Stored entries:
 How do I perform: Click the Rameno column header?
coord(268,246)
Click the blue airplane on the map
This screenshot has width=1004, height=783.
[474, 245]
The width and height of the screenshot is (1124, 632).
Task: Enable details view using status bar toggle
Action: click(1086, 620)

- Goal of the exercise -
Quote the entries from the line containing "Click the blue airplane on the map" through the end, keeping every line as it appears.

- Answer in full -
Click the blue airplane on the map
This screenshot has width=1004, height=783.
[474, 245]
The width and height of the screenshot is (1124, 632).
Task: Enable details view using status bar toggle
Action: click(1086, 620)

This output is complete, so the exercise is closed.